Betsy June 7, 2018 at 5:14 pm

Over my 30+ years career in real estate and banking, I’ve experienced and witnessed many instances of sexual and racial harassment that were treated as the norm, no big deal, why so sensitive? Many powerful men felt threatened by the women who started entering the workforce in the 1960s and 70s. They didn’t know how to relate to us in a business context and often were opposed to our being there in the first place.

MeToo is a long time coming, this isn’t an issue that just appeared suddenly in the last few years. What is different is that society as a whole has taken a much less tolerant stance towards both racism and sexism. As the “old ways” slowly die off, we are experiencing the missteps of a newly formed consciousness about fair treatment for all. I expect it will get better.


Nicholas June 11, 2018 at 3:08 pm

The movement would have a lot more staying power if it could come to terms with the fact that worse things than sexual harassement are happening to women all over the Western world, especially North America, in circumstances such that the people who call it out are often silenced as bigots, racist or cultural insensitives.


Julie June 8, 2018 at 5:40 pm

As with any volatile issue, the #MeToo movement is both good and bad. It’s great that egregious behavior is being outed and those people are facing consequences for their actions. The downside is that some people will “jump on the bandwagon” and claim victimization where there is none.

I suspect that with time the issue will settle itself and calm down. I, personally, have no issue meeting with a male one-on-one (I do so frequently at my job) as we are both professionals and only doing our jobs. Besides, if he did try something I’d kick his butt clear across the office. 😉


Nacho June 10, 2018 at 8:21 am

I love how the article just kind of glosses over the upsides of the movement. “Yeah, it’s great that women no longer feel like they can’t speak up if their boss whips his dick out while talking to them, but what about the poor CEOs who no longer feel like they can meet one on one with female subordinates, least one of them point out that he starting masturbating during the private meeting?”


Nicholas June 11, 2018 at 2:42 pm

@Nacho: “I love how the article just kind of glosses over the upsides of the movement.”

Plenty of outlets have been singing its praises without pointing out the very real downsides, not the least of which being that some of its lower-integrity incarnations are sure to produce a major backlash, at term.

One of the biggest problems is the massive amount of equivocation that’s been going on. For example, a boss masturbating while his female employee is in his office is sexual harrassment, but a simple facial expression that she finds disquieting is not. Cat-calling is sexual harrassment; asking someone ONCE to go out on a date is not. Rape is a criminal act; a bad sexual performance is not. From the initial months, there have already been enough high-profile conflations of these notions to compromise the movement’s credibility in the eyes of many.

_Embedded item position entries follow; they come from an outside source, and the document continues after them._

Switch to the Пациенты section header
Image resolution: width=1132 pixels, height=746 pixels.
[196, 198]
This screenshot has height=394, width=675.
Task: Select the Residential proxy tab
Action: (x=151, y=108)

For those who hoped that the phenomenon would help reduce actual instances of harrassment, assault and violation, that cannot be a good thing.

On a similar note, while we can all agree that cat-calling, tush-pinching, public masturbation and rape are all wrong, they are not even remotely in the same boat in terms of either the sanctions they merit or the level of social forgivability (or unforgivability) that can be attached to them. Unfortunately, the same boat is exactly where “#metoo” tends by its very nature to put them.

Moreover, the movement’s failure, for the most part, to call out the very real and very pervasive problem (mostly in prison, granted, but that doesn’t make it any less horrific) of the rape of men makes it clear that this is a “woman thing” and therefore that much easier for men to brush aside. This is especially ironic since many of the hashtag’s biggest cheerleaders are also ideologically committed to demonstrating that the differences between the sexes are largely artificial and at least theoretically committed to breaking them down. There’s a cognitive dissonance there that will eventually force a choice to be made if the movement is to survive.